La mente in se stessa non è né un nemico né un amico. Tu puoi fartene un nemico o puoi fartene un amico. Dipende da te, da quella parte di te che è nascosta dietro la mente. se puoi fare della mente il tuo strumento, il tuo schiavo, essa diventa il passaggio attraverso il quale raggiungi l’assoluto. Se invece tu diventi lo schiavo e permetti che essa sia padrone, allora ti porterà all’angoscia e all’oscurità assolute.

Tutte le tecniche, tutti i metodi, tutti i sentieri dello yoga, in realtà trattano un solo problema: come usare la mente.
Il matto nel manicomio e il Buddha sotto l’albero del bodhi hanno usato entrambi la mente. Buddha è arrivato al punto in cui la mente sparisce, perché usata in maniera giusta essa scompare. Il matto ha usato la mente, ma in modo sbagliato per cui diventa dissociata. Usata in modo sbagliato la mente si frantuma, diventa una moltitudine, per cui alla fine è presente solo una mente impazzita e tu sei del tutto assente. La mente del Buddha era sparita, ma Buddha era presente nella sua totalità.”

“I sūtra di Patañjali ti portano passo dopo passo a comprendere la mente: che cos’è, quali forme assume, quali modificazioni, come puoi usarla e come trascenderla. E ricorda, ora come ora non hai nient’altro, solo la mente. Devi usarla.”

Il realismo logico del Nyaya

Nyāya e Vaiśesika rappresentano una filosofia di tipo analitico e difendono il senso comune e la scienza. Ciò che distingue queste scuole è l’applicazione di un metodo scientifico a un argomento. Applicano i metodi della ricerca logica e della critica. Ciò che ci viene fornito dalle Scritture o dalla testimonianza dei sensi dev’essere sottoposto ad una ricerca critica. Il Nyāya è disposto ad accettare come verità qualsiasi cosa venga dimostrata dalla ragione. Ciò che distingue il Nyāyaè l’occuparsi in senso critico dei problemi metafisici.

Il Nyāya prende in considerazione il mondo interno e descrive a grandi linee il meccanismo della conoscenza e si batte contro lo scetticismo che dichiara che non vi è niente di certo. Il Vaiśesika prende in considerazione il mondo esterno e ha come obiettivo principale l’analisi dell’esperienza. Formula concetti generali che si applicano alle cose conosciute, sia mediante i sensi sia mediante l’inferenza o l’autorità. In genere questi due darśana vengono considerati come facenti parte di una sola disciplina e spesso il Vaiśesika viene usato come supplemento del Nyāya. Vengono così chiamati Samāna tantra o dottrine collegate perché entrambi credono nella pluralità delle anime, in un Dio personale, in un universo atomico e si servono di argomentazioni in comune. Tuttavia il Nyāya si concentra sulla parte logica, mentre il Vaiśesika su quella fisica.

Il Nyāya serve da introduzione ad ogni scuola filosofica poiché ogni scuola accetta i principi fondamentali della logica.

▶ [Materiale fornito]:
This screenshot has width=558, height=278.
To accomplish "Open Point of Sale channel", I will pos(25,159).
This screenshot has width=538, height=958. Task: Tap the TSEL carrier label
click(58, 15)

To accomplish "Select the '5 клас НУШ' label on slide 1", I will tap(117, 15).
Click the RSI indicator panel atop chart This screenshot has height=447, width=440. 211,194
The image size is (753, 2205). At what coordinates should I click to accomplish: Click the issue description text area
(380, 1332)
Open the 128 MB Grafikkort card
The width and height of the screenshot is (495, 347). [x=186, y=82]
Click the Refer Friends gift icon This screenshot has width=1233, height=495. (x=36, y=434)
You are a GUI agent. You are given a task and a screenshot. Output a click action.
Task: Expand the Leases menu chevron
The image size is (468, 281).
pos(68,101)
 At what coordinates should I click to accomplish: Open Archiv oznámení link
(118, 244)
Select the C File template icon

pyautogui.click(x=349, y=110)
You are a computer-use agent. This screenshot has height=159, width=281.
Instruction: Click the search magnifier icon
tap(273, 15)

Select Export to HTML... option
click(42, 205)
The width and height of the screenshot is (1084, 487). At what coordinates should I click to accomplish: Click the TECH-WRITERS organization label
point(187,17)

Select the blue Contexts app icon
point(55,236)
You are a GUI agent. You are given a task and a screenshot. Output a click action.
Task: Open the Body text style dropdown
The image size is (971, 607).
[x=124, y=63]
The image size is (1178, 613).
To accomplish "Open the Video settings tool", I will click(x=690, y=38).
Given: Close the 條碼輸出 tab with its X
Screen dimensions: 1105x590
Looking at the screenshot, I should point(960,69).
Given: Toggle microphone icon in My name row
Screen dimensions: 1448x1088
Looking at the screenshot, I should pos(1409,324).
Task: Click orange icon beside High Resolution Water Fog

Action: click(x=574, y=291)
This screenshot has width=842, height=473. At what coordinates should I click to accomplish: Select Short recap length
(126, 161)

▶ [Richiesta data 1]: Duplica senza modifiche la parte dei record che va dalla riga con "Select Export to HTML... option" fino alla riga con "point(55,236)", entrambe incluse.
▶ [Richiesta data 2]: Riprendi il brano sulla mente e sul Nyāya e prosegui con nuove frasi dopo l'ultima riportata.

▶ [Risultato 1]:
Select Export to HTML... option
click(42, 205)
The width and height of the screenshot is (1084, 487). At what coordinates should I click to accomplish: Click the TECH-WRITERS organization label
point(187,17)

Select the blue Contexts app icon
point(55,236)

▶ [Risultato 2]:
Ogni scienza è un nyāya ossia un indagare a fondo un argomento. Il Nyāya studia lo schema generale e il metodo delle indagini critiche. Esso si sviluppò dalle discussioni dialettiche per questo chiamato pure scienza del dibattito o della discussione.

La storia della letteratura Nyāya si estende lungo un arco di 20 secoli e il Nyāya Sutra di Gautama costituisce il primo manuale Nyāya. A questo seguono altri scritti che sono commenti al primo manuale.

Il termine Nyāya significa letteralmente “ciò per mezzo del quale la mente viene condotta ad una conclusione”, detto anche scienza del giusto ragionamento. La conoscenza implica 4 condizioni:1) il soggetto conoscitore, 2) l’oggetto su cui viene diretto il processo di conoscenza, 3) il mezzo di conoscenza (pramāna), 4) il risultato di questo processo. Ogni atto conoscitivo valido o non valido possiede 3 fattori: soggetto, oggetto e relazione di conoscenza tra i 2; però la natura di questa conoscenza se cioè sia valida o meno dipende dal terzo fattore ossia pramāna che è causa efficiente della conoscenza in circostanze normali.

Pramāna è “ciò tramite cui il soggetto conoscente conosce l’oggetto e produce cognizione. Ove è presente la cognizione si manifesta, ove è assente la cognizione non si manifesta. Pramāna è l’aspetto più importante poiché prima di indagare sulla natura degli oggetti dobbiamo conoscere la validità dei mezzi di conoscenza.

I 4 Pramāna tramite cui viene ottenuta la giusta conoscenza sono:

Pratyakşa o percezione diretta,

Anumāna o inferenza,

Upamāna o comparazione,

Śabda o testimonianza verbale.

 

I Darsana

Darśana vuol dire “punto di vista” e si riferisce in particolare alle sei scuole di pensiero sorte dalla critica e speculazione dei Veda. I più importanti darśana sono: Śāmkhya, Yoga, Vaiśesika, Nyāya, Pūrva-mīmāmsā e Vedanta. Essi rappresentano un particolare aspetto della Dottrina dei Veda per cui non possono contraddirsi, ma si completano e si chiariscono a vicenda. Ogni scuola infatti si è sviluppata in relazione alle altre che erano tenute sempre presenti. Le dottrine sono esposte sotto forma di sūtra o aforismi. In seguito sono stati scritti commenti su questi aforismi, e questi commenti sono seguiti da glosse, esposizioni e sunti esplicativi, nei quali le dottrine originali subiscono modificazioni, correzioni e ampliamenti.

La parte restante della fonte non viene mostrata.